The Consequences of Platforms for Entrepreneurship and Work
Entrepreneurship and the packaging of work are tightly interwoven issues.
Consider entrepreneurship. Media attention and much talk in the venture community focuses on “disruptions,” which appear to be where massive opportunities exist. Uber disrupts taxi companies. Airbnb challenges hotels. Zenefits threatens local insurance brokers.
But how many instances of disruption are there? Do these disruptions create a flood of viable entrepreneurial possibilities, or destroy the security of employment relations? Do they operate to create new sources of income and reasonably compensated work throughout the society?
It is evident that platforms open an array of entrepreneurial opportunities. Some entrepreneurs, such as Zipcar’s Robin Chase, envisioned not only an alternative economic model, but also an alternative social model: Own a car, or access occasional use of one through the Zipcar platform. If that model spreads widely, it would result in a drop in overall demand for auto production. This may or may not disrupt Hertz (Zipcar was sold to Avis).32 But could it dramatically affect automakers if fewer persons buy automobiles.33 In other words, such “sharing” solutions could have unforeseen ripple effects on entire market ecosystems, as encyclopedia producers discovered to their dismay.
Many platforms, by their very nature, prove to be winner-take-all models in which the owners of only one or two surviving platforms appropriate a portion of the entire value created by all the platform participants. More importantly, power is centralized to the platform owner who, after winning the initial competition, becomes a monopolist who can make decisions to maximize his/her own welfare. At the same time, the monopolist platform owner squeezes the platform community—the drivers on Uber, the content providers, the consigners—who are instrumental in producing the value in the first place.
Consider, by contrast, how platforms affect work. In these business models, what happens to the organizational forms of work, and to the form in which work is packaged?
Conceptually, if not literally, Uber converts taxi company employees or former medallion owners into contractors who access income through the Uber platform. Are these contractors, mini-entrepreneurs, or extremely precarious workers relabeled as contractors? Are some Airbnb offerings not just another form of rentals that transform apartments from long-term residences to short-stay offerings?

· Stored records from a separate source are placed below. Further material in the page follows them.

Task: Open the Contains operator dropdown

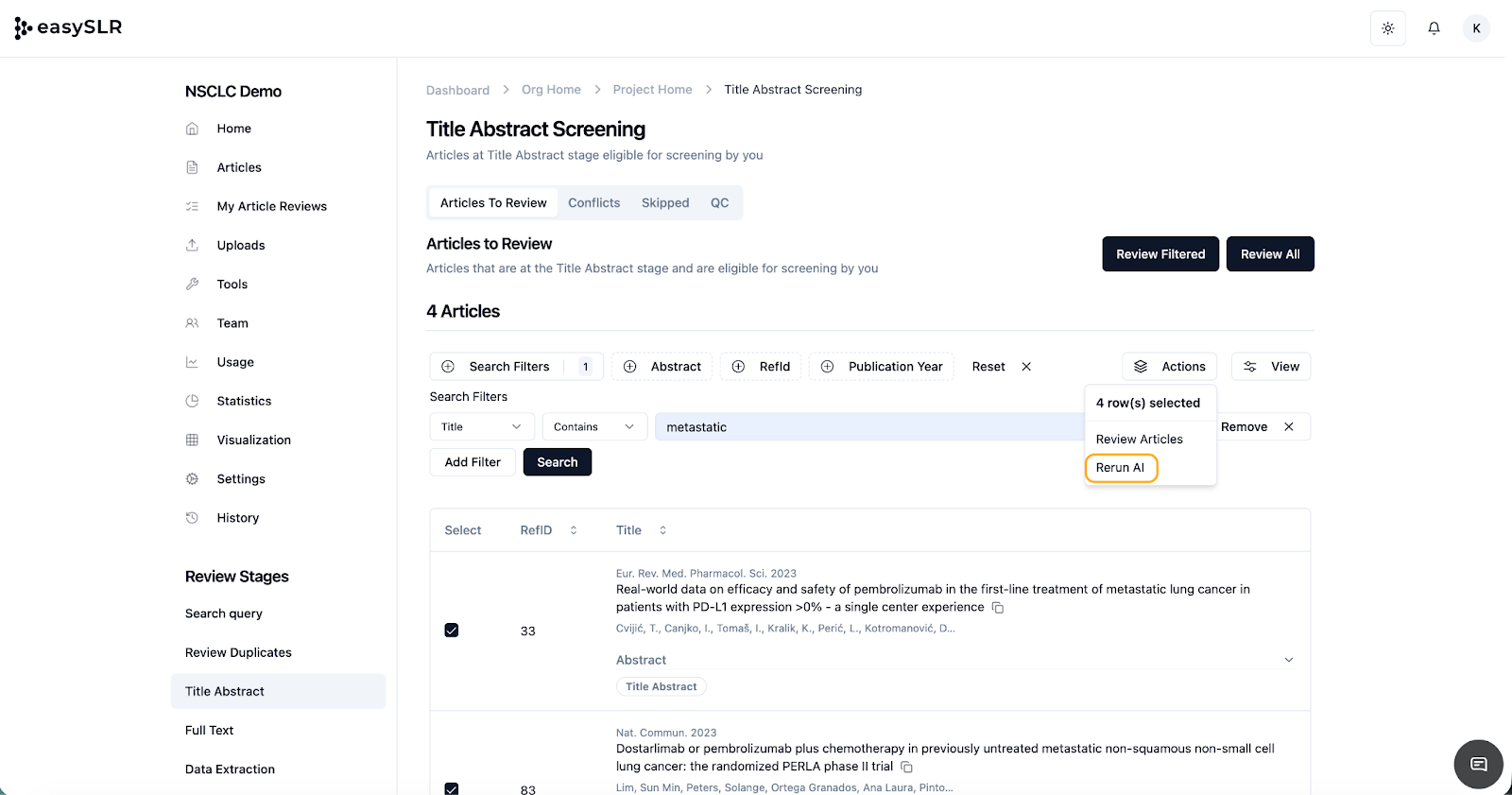Action: tap(593, 427)
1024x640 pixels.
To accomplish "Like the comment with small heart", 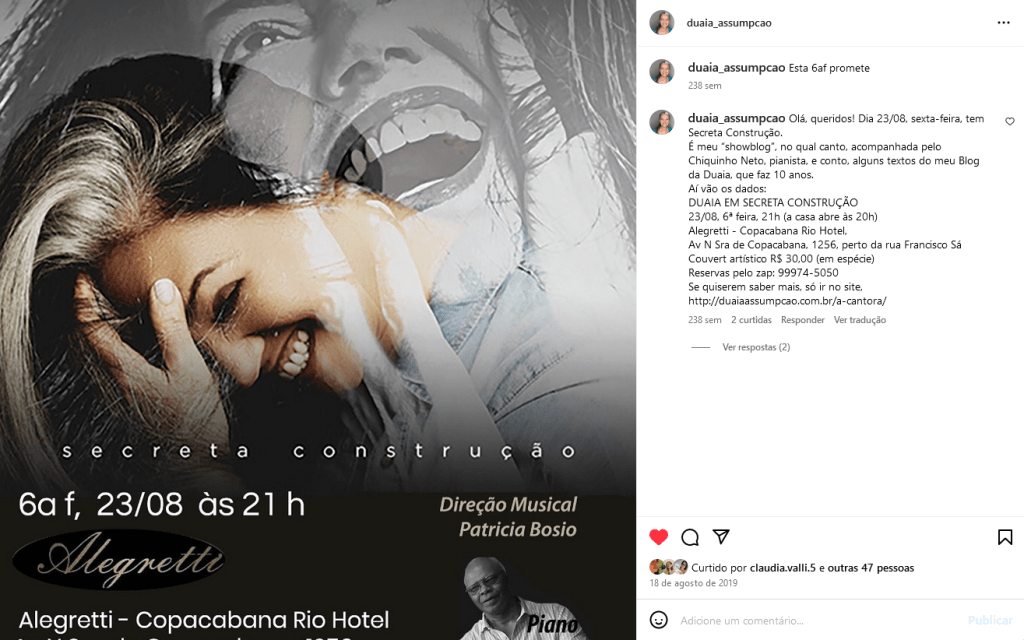I will tap(1010, 121).
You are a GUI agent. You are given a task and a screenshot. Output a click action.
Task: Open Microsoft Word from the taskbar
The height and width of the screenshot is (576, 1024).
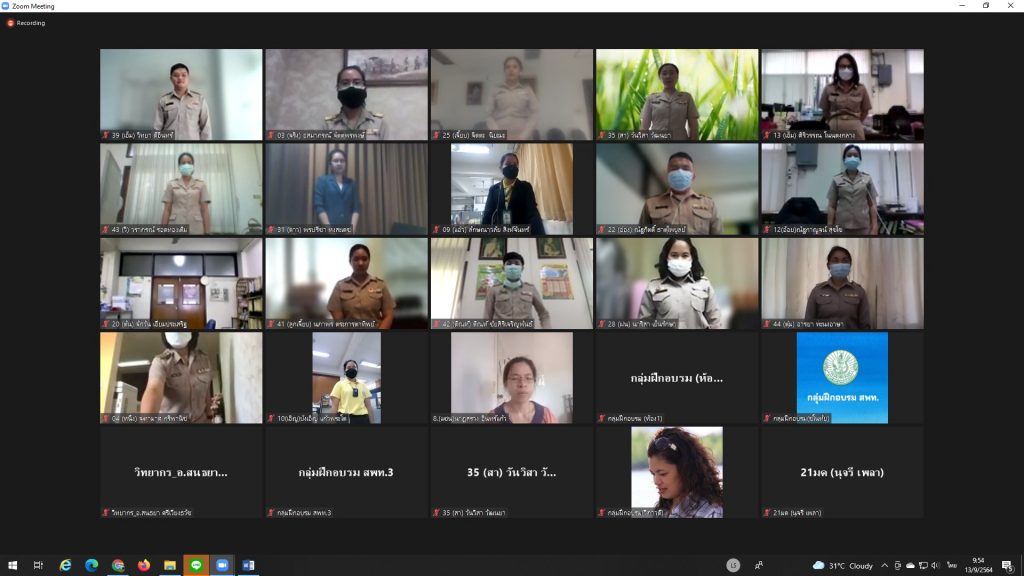248,565
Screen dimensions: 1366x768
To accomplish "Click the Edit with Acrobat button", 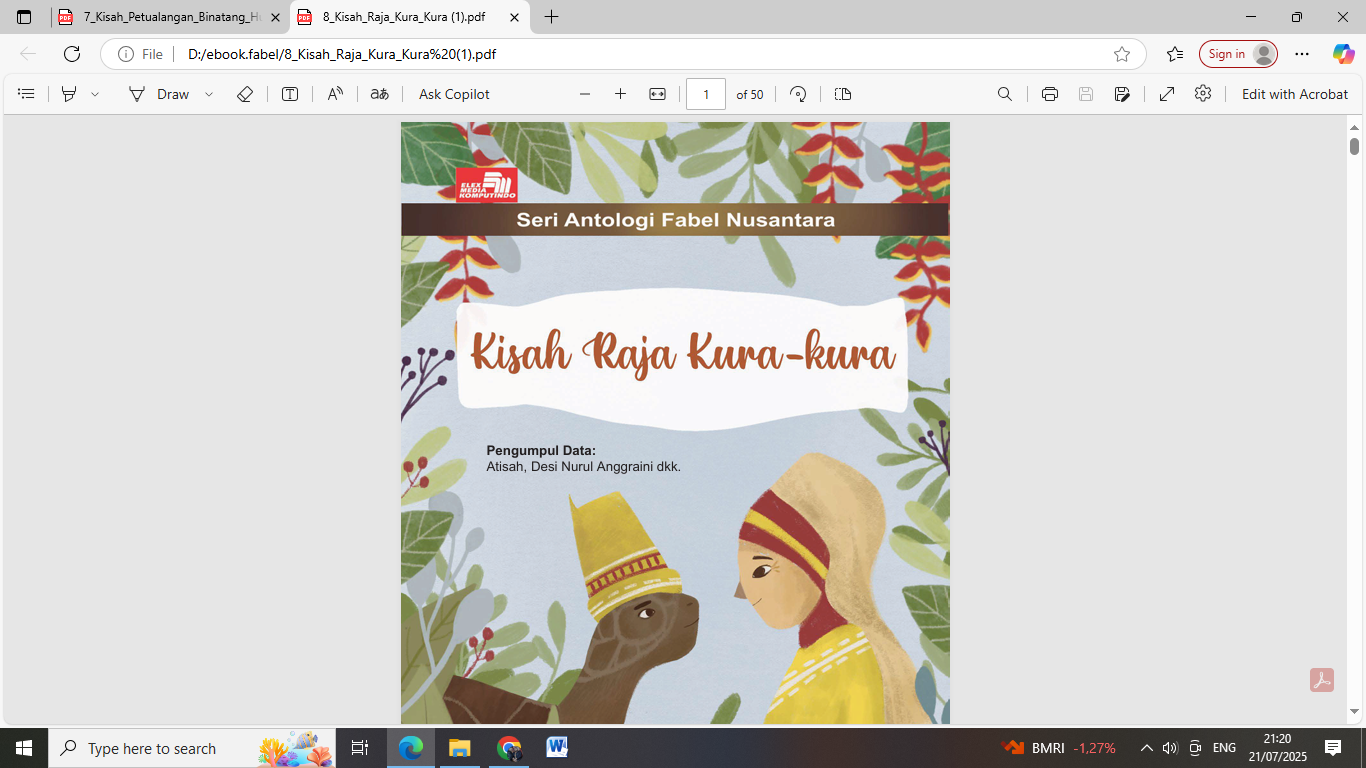I will (1295, 93).
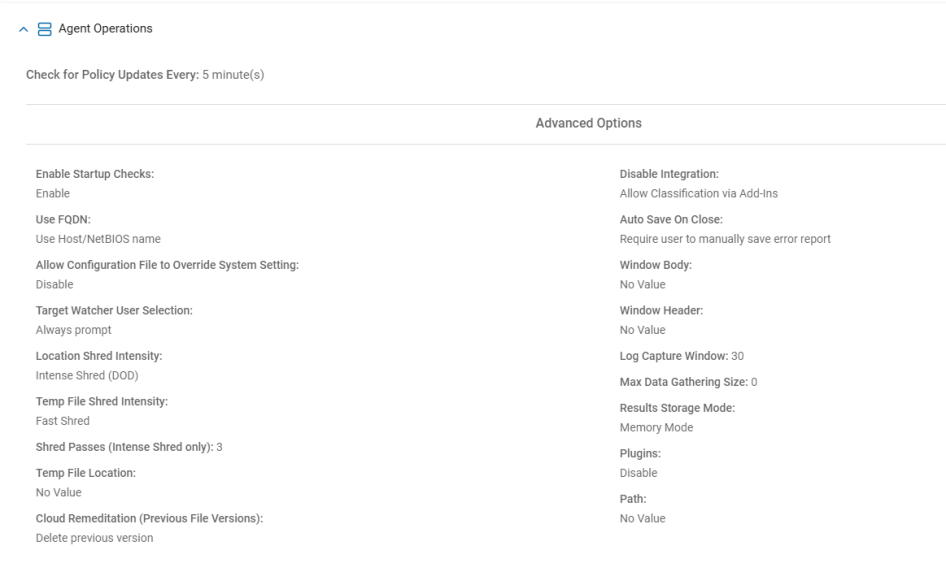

Is this entrepreneurship in any significant way? Moreover, how do we understand the business models of the winners among those who produce apps or YouTube videos, or self-publish books on Amazon? For these individuals, there is a law of returns—a few big winners are remunerated by advertising, product placement fees, and personal appearances. And there is a very long tail of producers who are creating the vast bulk of consigned content without compensation.
Considering disruptions, mini-entrepreneurs, contractors, and gig workers leads us to ask: Does the Platform Economy point to an even more unequal society? Does the answer depend on the character of platforms, or on the policies and politics of the Platform Economy?
Policy and Politics
The policy objectives and concerns in a platform era seem evident. The late nineteenth century saw the emergence of the corporate organization as a means of orchestrating economic activity and organizing markets.34 In the twenty-first century, we might speculate, the platform in the cloud takes on a variety of these functions.

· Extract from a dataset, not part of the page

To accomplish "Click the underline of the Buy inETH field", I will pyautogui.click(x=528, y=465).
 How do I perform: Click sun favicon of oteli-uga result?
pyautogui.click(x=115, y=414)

Hence take Google, the Platform Economy giant. It is now a large firm, and yet has only 50,000 employees. Uber has only about 1,500 employees, and already is a global business. What policy and political issues emerge when the orchestrators of economic activity are relatively small firms rather than organizations as large as Ford Motor Company, General Electric or, the behemoth of them all, General Motors were in their heyday?

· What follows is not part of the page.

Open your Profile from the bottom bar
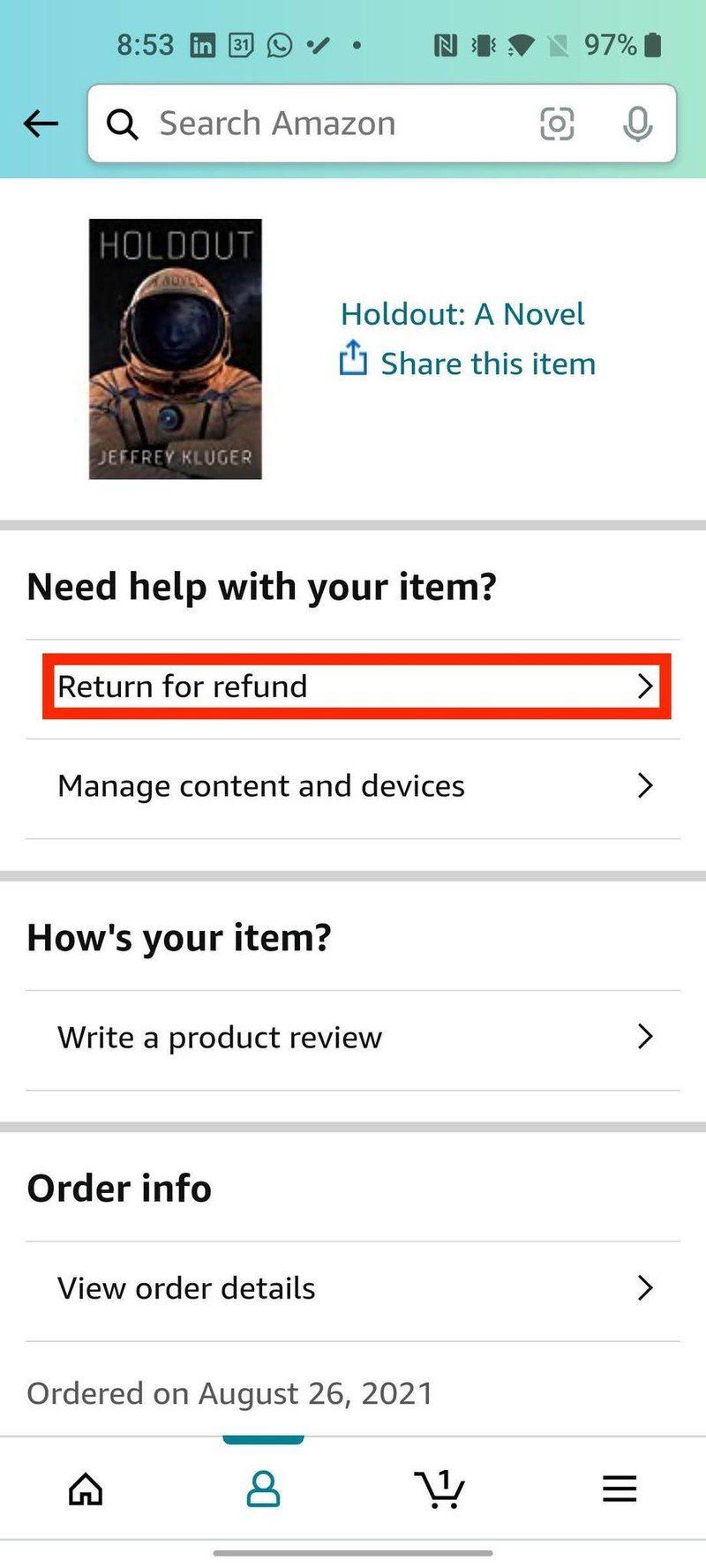The height and width of the screenshot is (1568, 706). tap(263, 1489)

From the American standpoint, we must ask how policy will influence entrepreneurship and work in a cloud-founded Platform Economy. Let us set aside, in this brief essay essential questions about whether cloud technologies, and the platform-driven economic reorganization they prompt, will drive productivity growth, and whether the reorganization, on balance, will destroy jobs or reduce the skill levels required.
Instead, we ask:
- On balance, are the array of entrepreneurial, innovative opportunities widespread? Or will they hover around a few big winners, and an array of small–scale, highly vulnerable players?
- Do we create a new source of productivity or a new form of putting out?
- Can Uber drivers be self-supporting contractors in a 1099 economy, rather than stable workers in an employment economy? Or are they extremely vulnerable gig workers?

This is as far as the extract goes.